Historic Royal Palaces and the University of Manchester are also examining Crown engagement in Britain’s emerging empire from Charles II to George III.
Names and connections that once took months to find may soon be searchable by journalists, campaigners and descendants.
The safer route
The answer is not to suppress the research. It is to review the whole publication before release.
The historian, specialist media lawyer and communications adviser should work together. Each asks a different question:
Does the evidence support it?
Is its legal meaning understood and defensible?
Will an ordinary reader take from it what the institution intends?
Is the resulting institutional response ethically coherent?
The review should cover the full report, appendices, definitions, financial categorisation, executive summary, website, press lines, questions and answers, named people and institutions, stakeholder notification, apology and reparations, document control and correction procedures.
No important conclusion should appear in the report without being tested in the public materials. No bold statement should appear in the executive summary unless the evidence beneath it is equally clear.
The work should begin before the historian finishes—not a week before publication.

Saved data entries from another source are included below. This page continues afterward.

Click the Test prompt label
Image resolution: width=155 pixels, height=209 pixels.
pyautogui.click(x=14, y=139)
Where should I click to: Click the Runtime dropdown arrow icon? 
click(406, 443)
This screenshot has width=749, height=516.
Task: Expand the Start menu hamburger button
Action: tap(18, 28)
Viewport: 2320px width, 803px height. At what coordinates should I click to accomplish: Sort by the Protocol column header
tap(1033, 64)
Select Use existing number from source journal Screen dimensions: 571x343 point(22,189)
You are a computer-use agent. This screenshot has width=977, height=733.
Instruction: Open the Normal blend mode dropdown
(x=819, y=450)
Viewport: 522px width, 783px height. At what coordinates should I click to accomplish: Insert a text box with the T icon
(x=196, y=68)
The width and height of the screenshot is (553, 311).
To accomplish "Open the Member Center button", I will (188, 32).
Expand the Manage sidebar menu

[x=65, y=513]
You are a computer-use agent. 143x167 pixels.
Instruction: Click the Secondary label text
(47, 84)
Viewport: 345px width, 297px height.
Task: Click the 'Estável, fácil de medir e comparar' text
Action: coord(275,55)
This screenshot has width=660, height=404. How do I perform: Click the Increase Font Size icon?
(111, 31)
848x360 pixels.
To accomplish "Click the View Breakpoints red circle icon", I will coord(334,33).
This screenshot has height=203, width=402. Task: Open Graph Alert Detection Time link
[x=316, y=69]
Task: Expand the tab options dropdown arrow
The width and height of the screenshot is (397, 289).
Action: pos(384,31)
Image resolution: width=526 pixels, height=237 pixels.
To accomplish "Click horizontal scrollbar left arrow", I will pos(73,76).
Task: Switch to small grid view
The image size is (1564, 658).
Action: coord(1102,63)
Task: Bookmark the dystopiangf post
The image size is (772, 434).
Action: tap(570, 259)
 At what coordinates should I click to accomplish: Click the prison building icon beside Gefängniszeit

Precision is not minimisation.
Complexity is not evasion.
Notification is not a veto.
Restraint is not concealment.
The objective is not to make difficult history safe. It is to ensure that what an institution publishes is truthful, humane, proportionate and capable of withstanding scrutiny.
“History, despite its wrenching pain, cannot be unlived, but if faced with courage, need not be lived again.”
— Maya Angelou
About the author
Laura Peek is the founder of Strathem, which advises boards and senior leaders on strategy, communications and critical risk. She began her career as a staff writer at The Times and Daily Mail, reporting from Washington, Cairo, Athens and southern Iraq. She has more than 20 years’ experience advising national institutions and global companies and, since 2020, has worked on projects examining the communication of institutional connections to transatlantic slavery. She studied first-person testimonies of enslaved people as part of her master’s degree.
“Not everything that is faced can be changed, but nothing can be changed until it is faced.”